# What you should do
Each record needs to be transcribed exactly.

++++ Records to use ++++

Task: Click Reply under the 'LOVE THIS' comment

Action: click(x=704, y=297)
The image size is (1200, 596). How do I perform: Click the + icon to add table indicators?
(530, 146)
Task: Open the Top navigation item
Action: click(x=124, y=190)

++++

# Solution to the exercise
Task: Click Reply under the 'LOVE THIS' comment

Action: click(x=704, y=297)
The image size is (1200, 596). How do I perform: Click the + icon to add table indicators?
(530, 146)
Task: Open the Top navigation item
Action: click(x=124, y=190)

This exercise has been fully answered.